» **EXERCISE REQUIREMENTS**
Although the listing below holds pictures, reproduce only its lines from the one containing "Image resolution: width=1365" through the last, exactly and without them.

» **DATASET CONTENT**
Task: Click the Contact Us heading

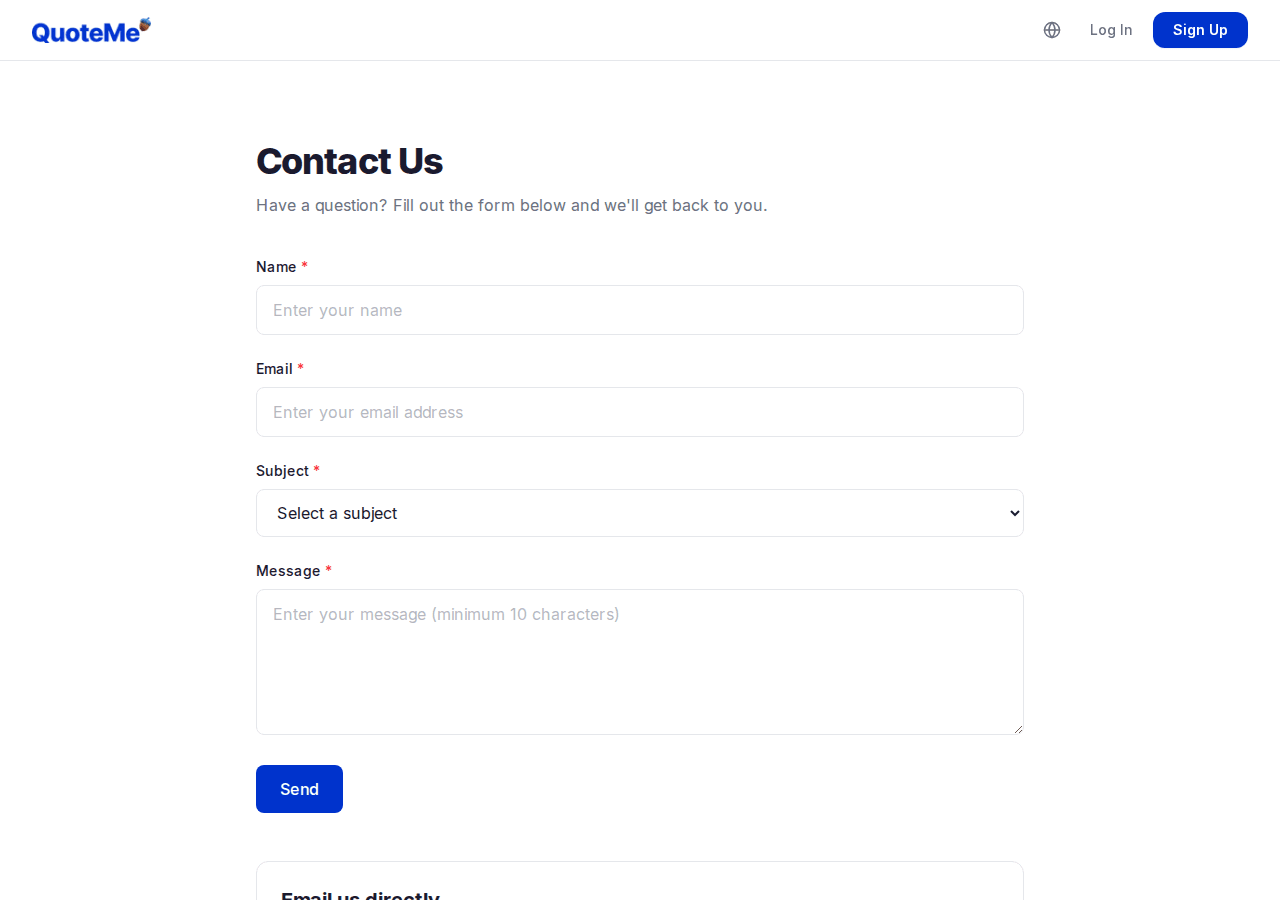Action: point(349,160)
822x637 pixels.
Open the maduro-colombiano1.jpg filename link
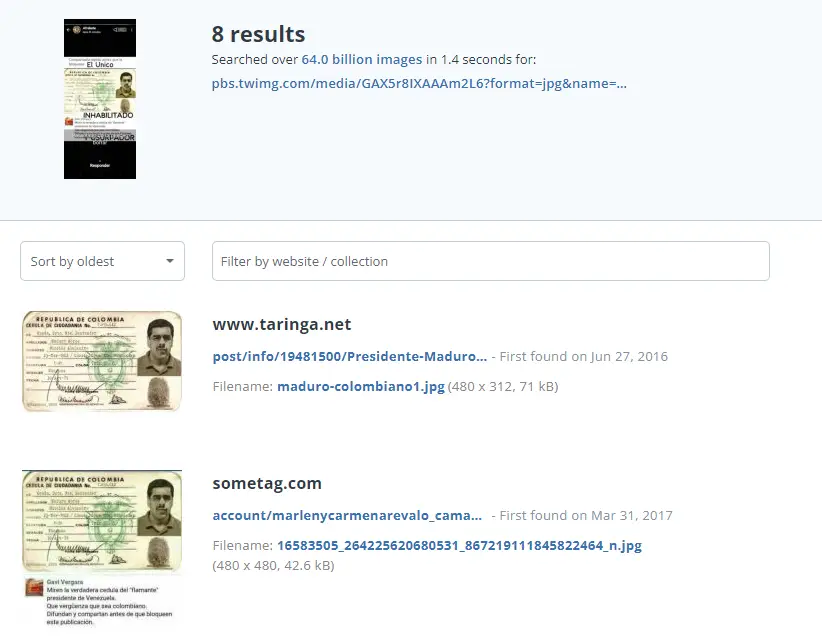click(360, 386)
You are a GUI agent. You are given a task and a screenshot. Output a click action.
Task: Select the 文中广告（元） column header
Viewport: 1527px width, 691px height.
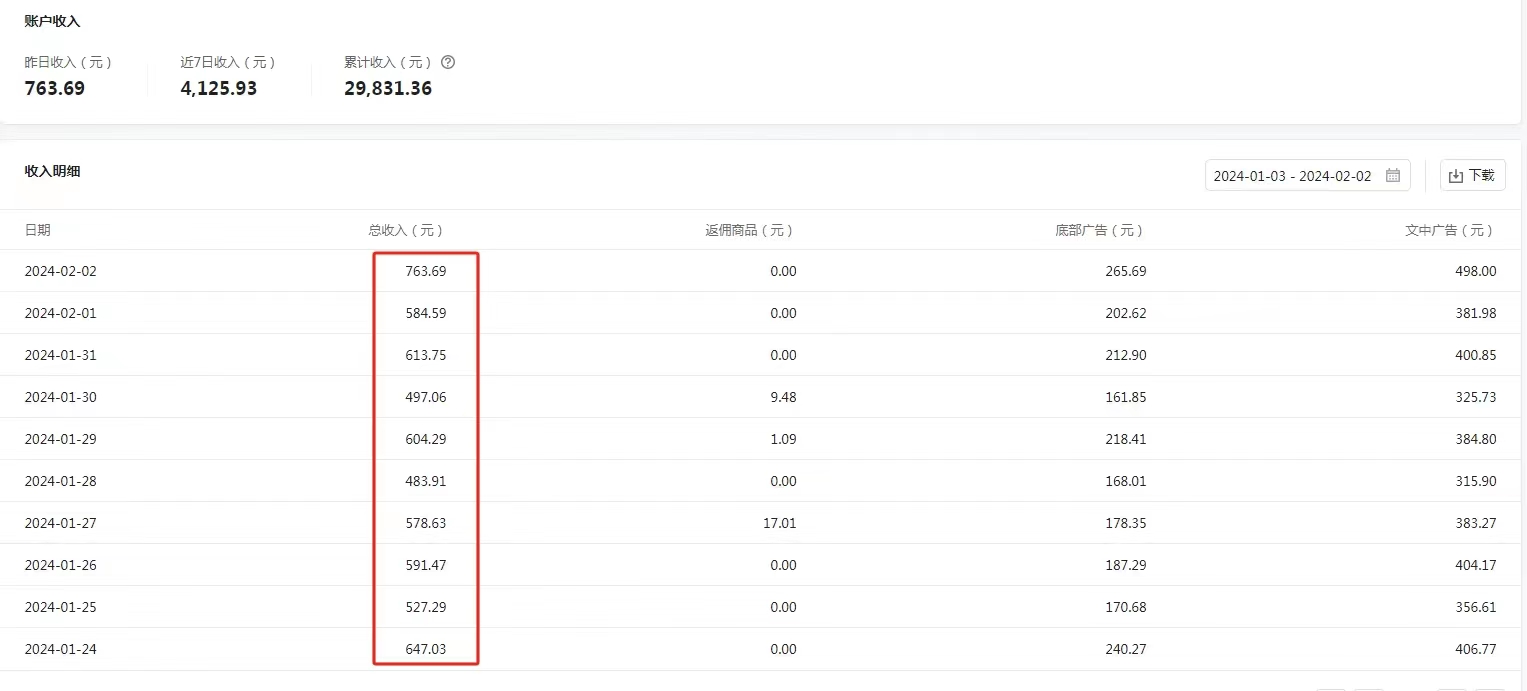1449,230
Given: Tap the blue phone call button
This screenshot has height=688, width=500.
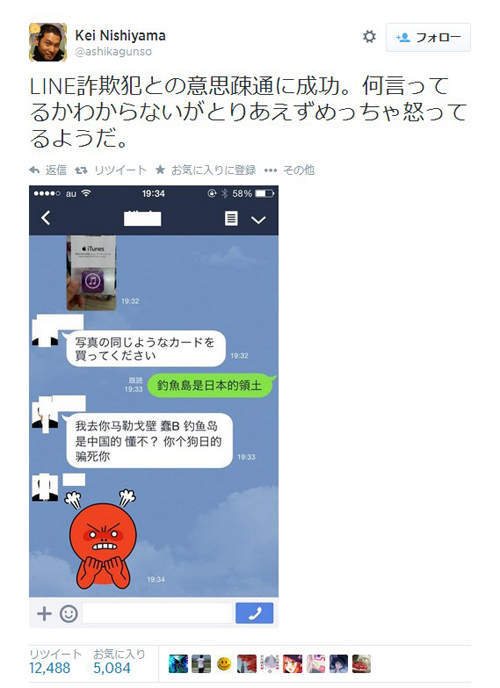Looking at the screenshot, I should [x=254, y=613].
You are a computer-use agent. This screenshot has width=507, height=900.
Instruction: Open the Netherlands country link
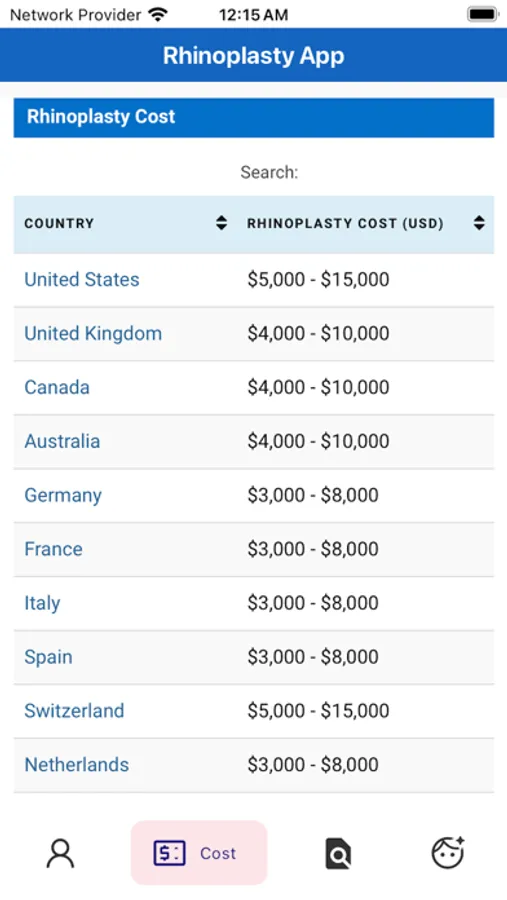pos(76,765)
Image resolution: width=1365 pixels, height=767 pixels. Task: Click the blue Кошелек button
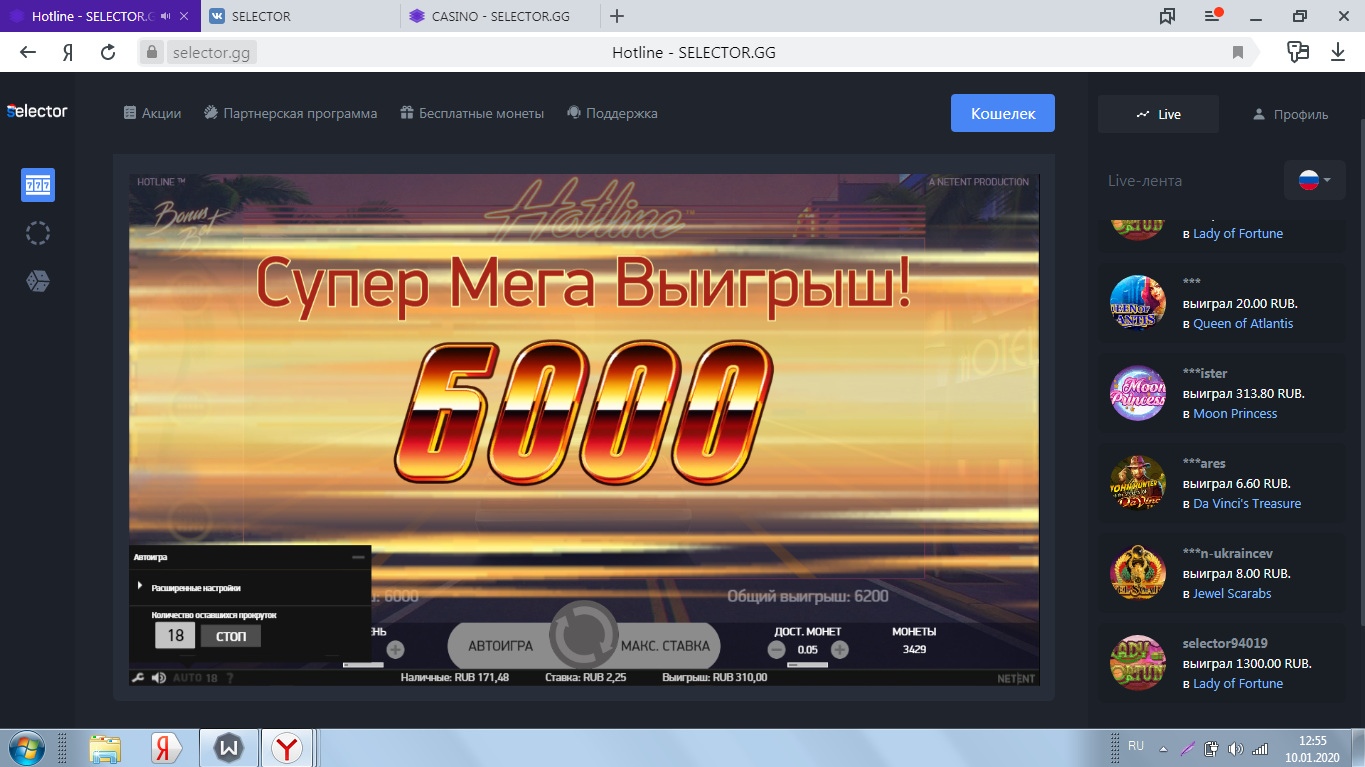tap(1001, 113)
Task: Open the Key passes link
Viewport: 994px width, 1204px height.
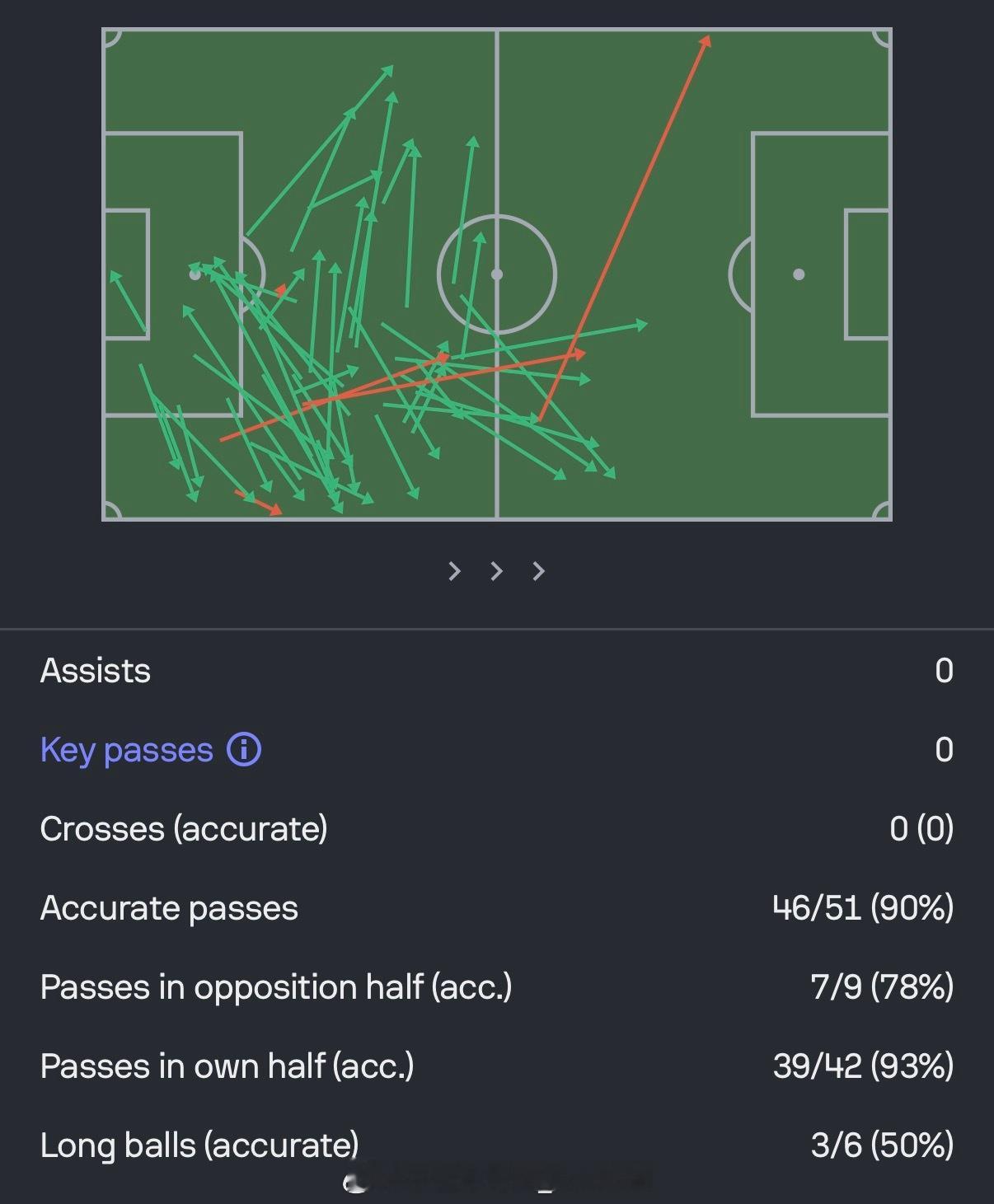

» **WRITTEN SOLUTION**
Image resolution: width=1365 pixels, height=767 pixels. Task: Click the blue Кошелек button
tap(1001, 113)
Task: Open the Key passes link
Viewport: 994px width, 1204px height.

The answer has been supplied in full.